A gloomy report in the May 14 issue of Science asserts that antimalarial drug research is as good as dead. The most common malaria agent plasmodium falciparum has built up resistance to the well known drug chloroquine and even the drug of last resort artemisinin is under threat. In 2009 the global malaria death toll was over 800,000 people. According to Timothy Wells of the Medicines for Malaria Venture There are plenty of new leads, but none of them are even in phase I safety studies and they would take at least 7 or 8 years to get to the market.
Luckily new leads have been described in two articles in the May 20 issue of Nature. The first is by researchers from GlaxoSmithKline (Gamo et al. DOI) who in a very generous mood have shared the results of antimalarial testing of over 2 million organic compounds with the rest of the world. In their introduction the authors cite intrinsic difficulties in discovering and developing new antimicrobials, as well as a relative lack of public and private resource commitment towards antimalarial research as reasons for the lack in drug development progress.
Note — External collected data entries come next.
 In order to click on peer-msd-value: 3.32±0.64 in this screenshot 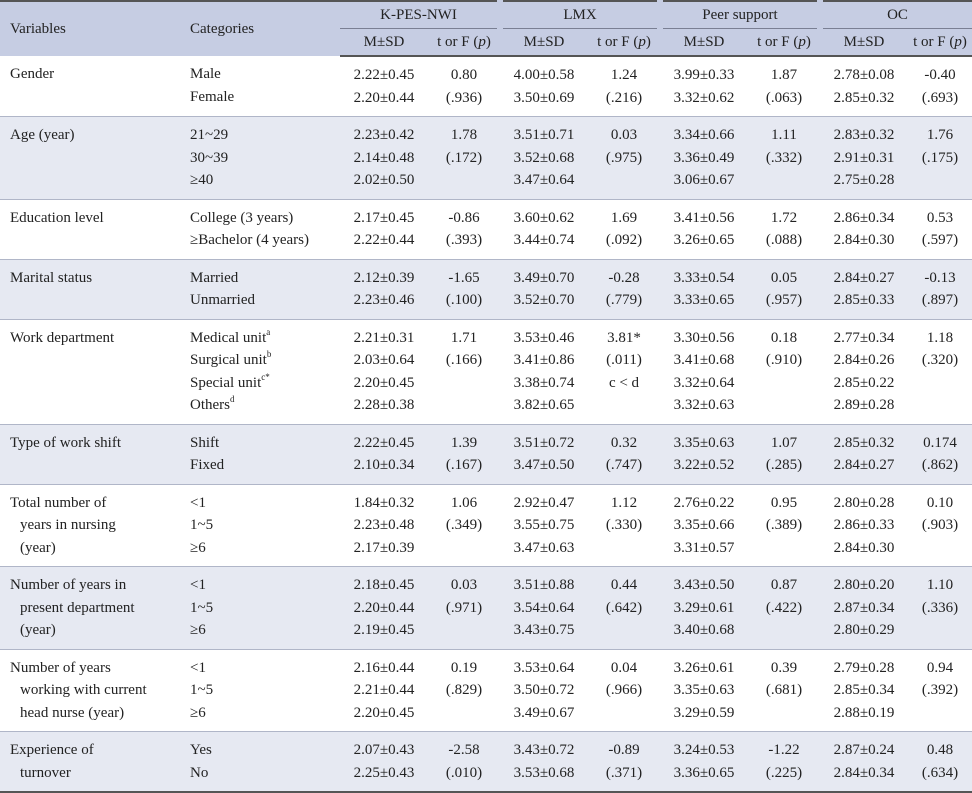, I will do `click(704, 382)`.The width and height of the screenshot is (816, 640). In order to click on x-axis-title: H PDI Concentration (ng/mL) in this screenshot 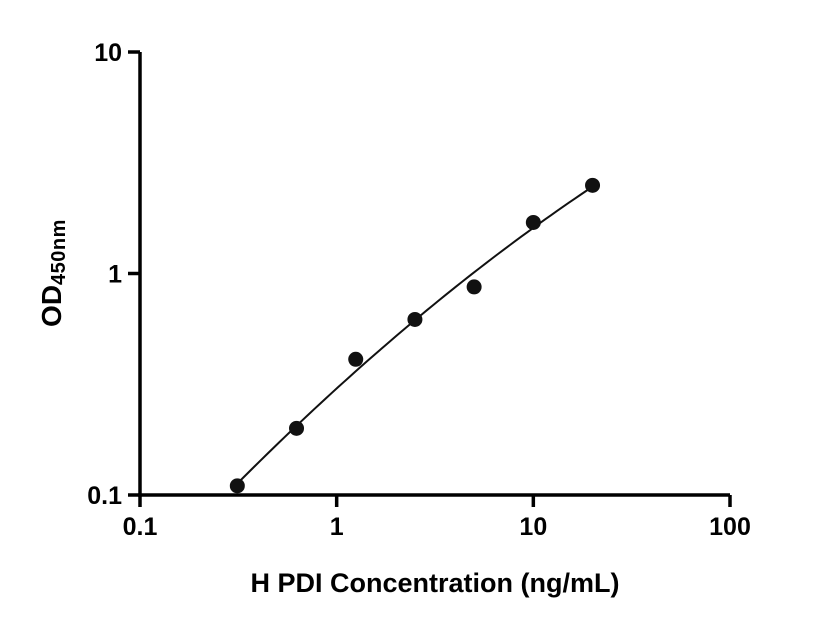, I will do `click(435, 583)`.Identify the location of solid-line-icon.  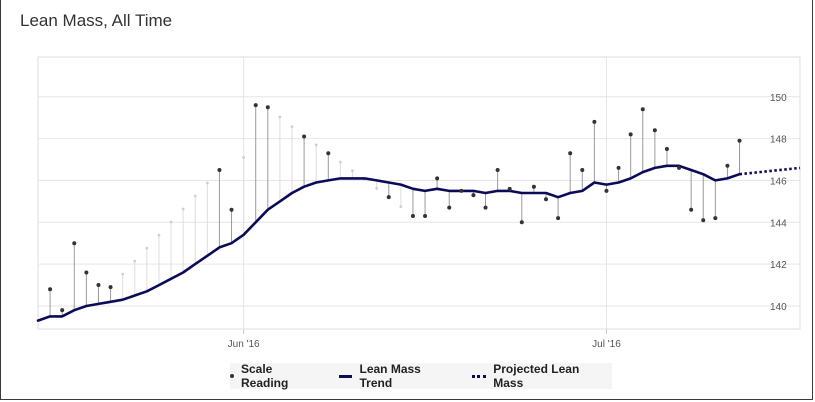
(346, 376). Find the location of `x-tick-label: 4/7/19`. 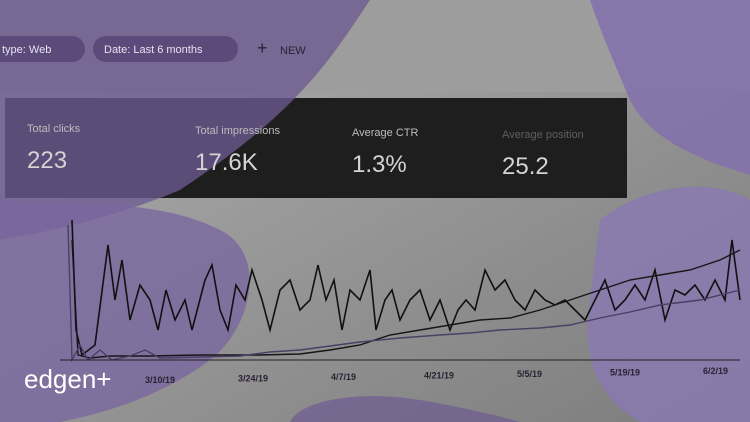

x-tick-label: 4/7/19 is located at coordinates (344, 377).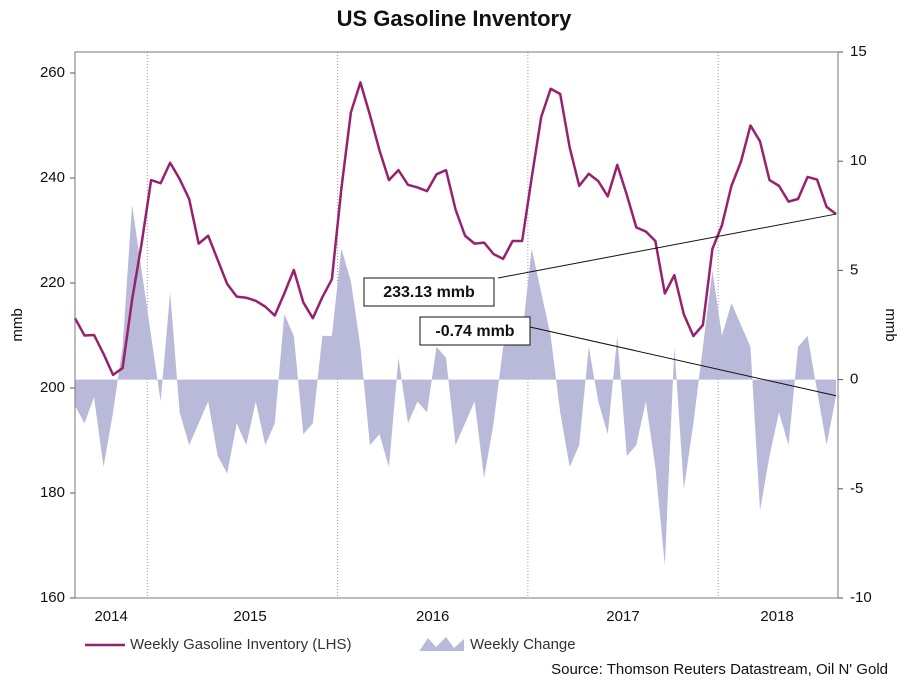  I want to click on y2-axis-label: mmb, so click(890, 324). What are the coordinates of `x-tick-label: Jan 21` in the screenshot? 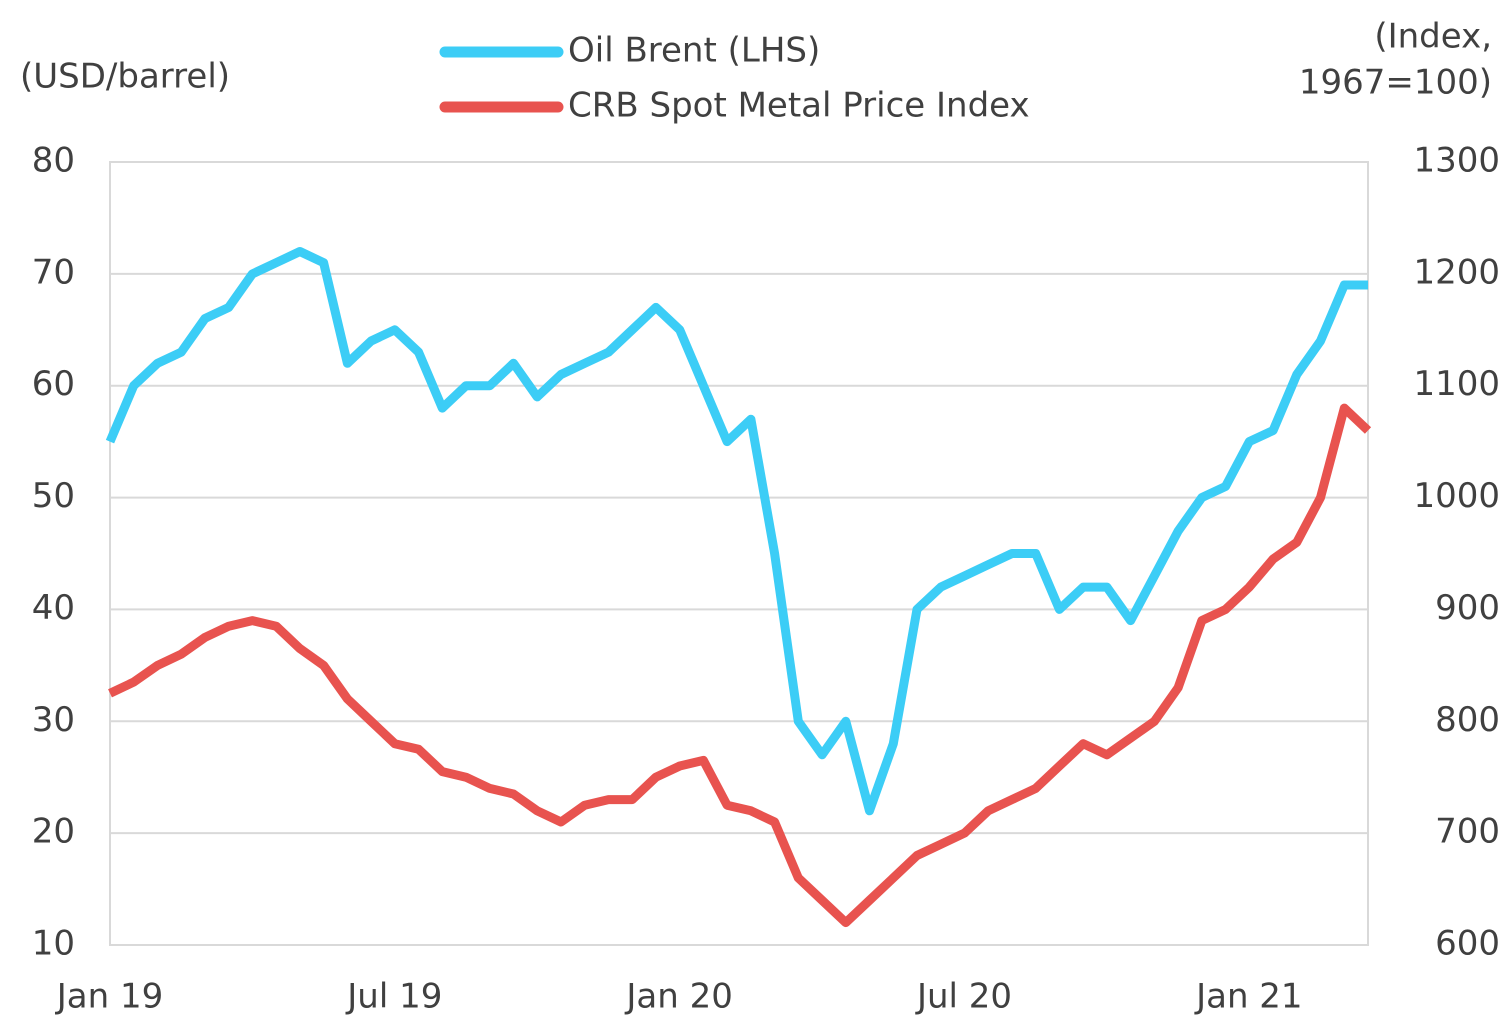 It's located at (1248, 997).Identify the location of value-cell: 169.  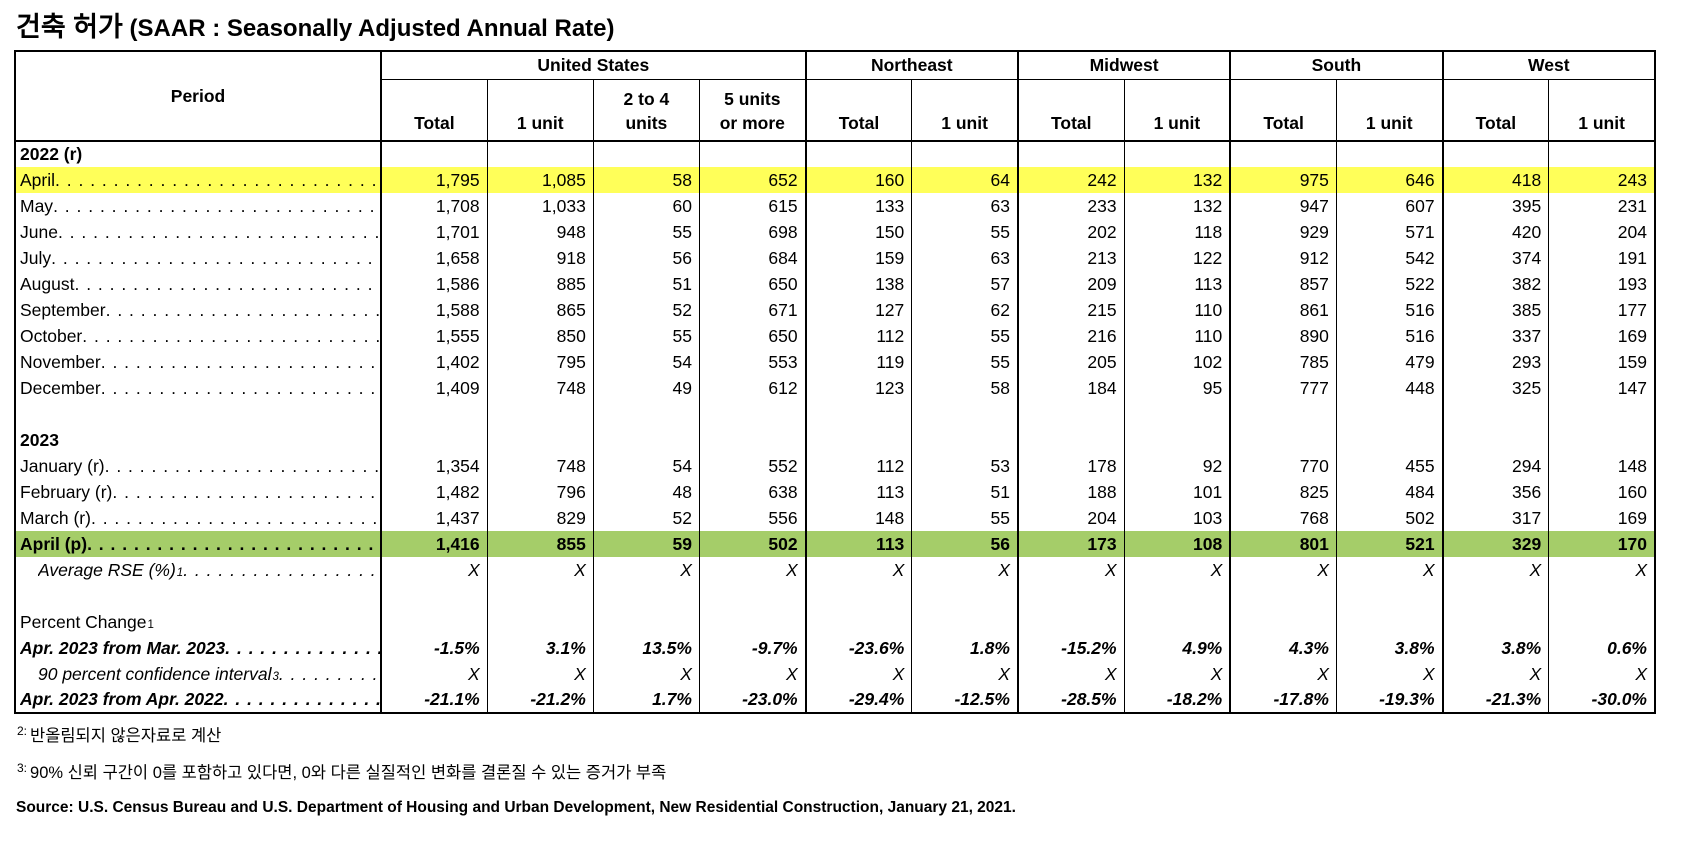
(1602, 518).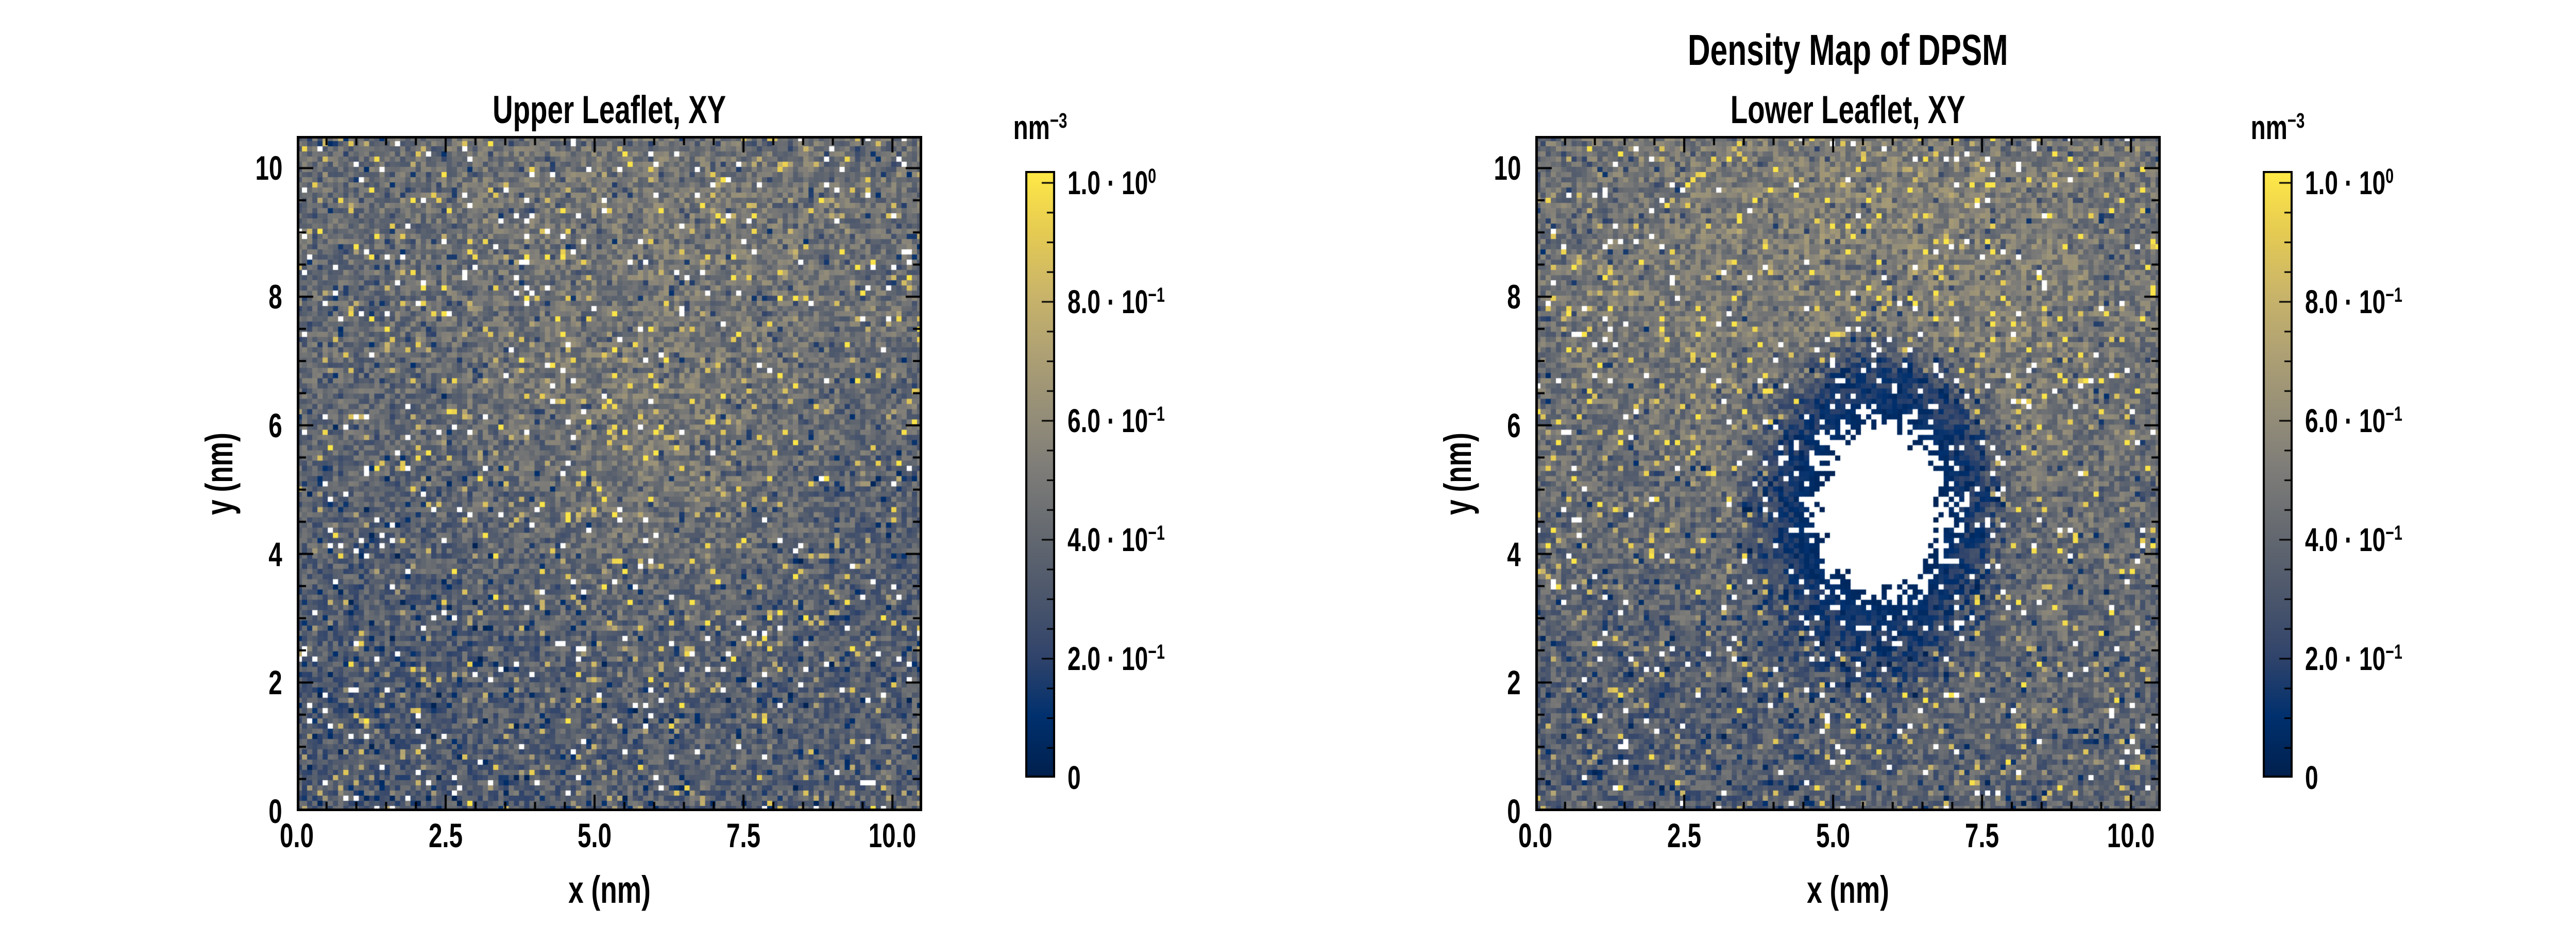  Describe the element at coordinates (1848, 110) in the screenshot. I see `plot-title: Lower Leaflet, XY` at that location.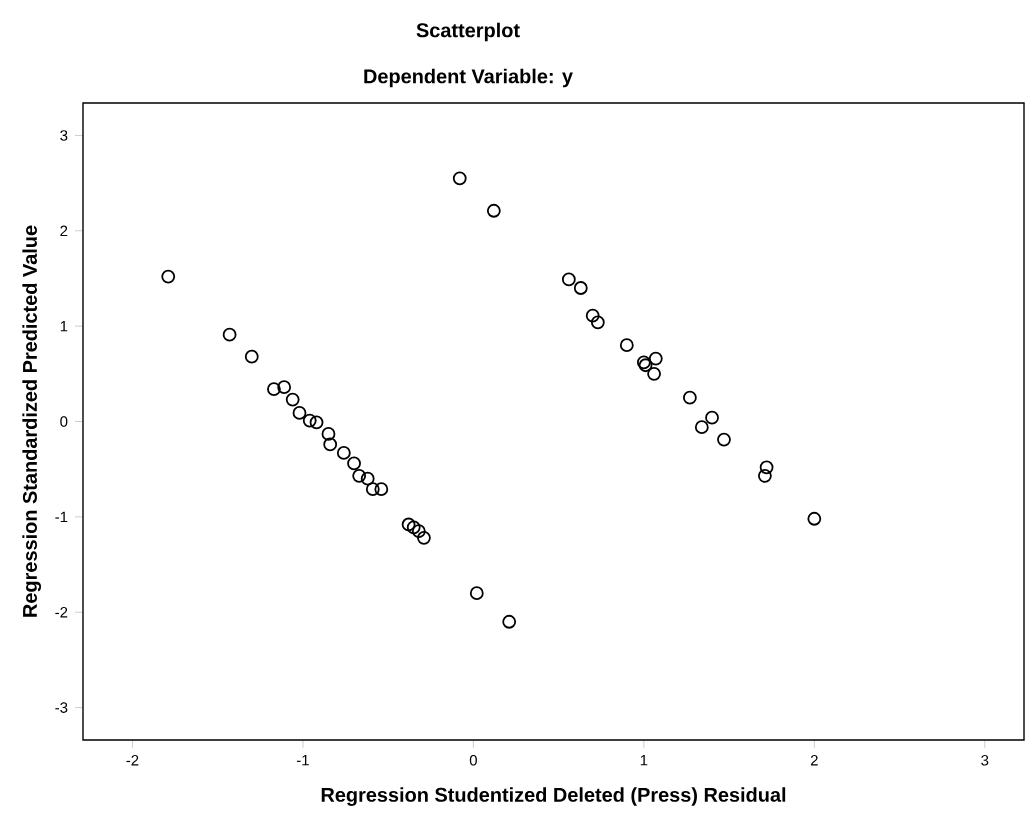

Another plausible reason one can think of is the poorly perceived profitability of antimalarial drugs by pharmaceutical companies because the usually third-world victims are expected to have little to spend.
Assembling over two million little labeled bottles each containing a promising drug is quite a logistical undertaking but fortunately from then on robots can take over. The experimental details are as we are known to expect from biochemical research are fuzzy but in simple terms the process starts by filling each well on a microtiter plate with a solution of falciparum infected red blood cells that apparently you can buy someplace. The drug is added and the mix is incubated. An effective drug kills the parasite and cell health is monitored by so-called LDH activity. An LDH developing solution containing a lactate is added which LDH if present converts to a pyruvate. In this process a NAD+ analog also present is reduced to the NADH analog which proton then migrates to nitro blue tetrazolium (also present) forming a bright-red formazan. In each plate the effective drugs can then be visually detected as distinct red spots. In this way more than 8,000 compounds were found to have activity against a particular multidrug resistant strain (at IC50).
In the second Nature article a collective of over 30 scientists from several non-profit institutions (Guiguemde et al 2010 DOI) accomplish a similar feat. Here the library contained over 300,000 chemical compounds with a yield of 561 compounds at EC50. The detection method used (this blog guesses) measures the activity of the polymerase chain reaction in healthy cells by adding SYBR Green I which only shows fluorescence when bound to double stranded DNA.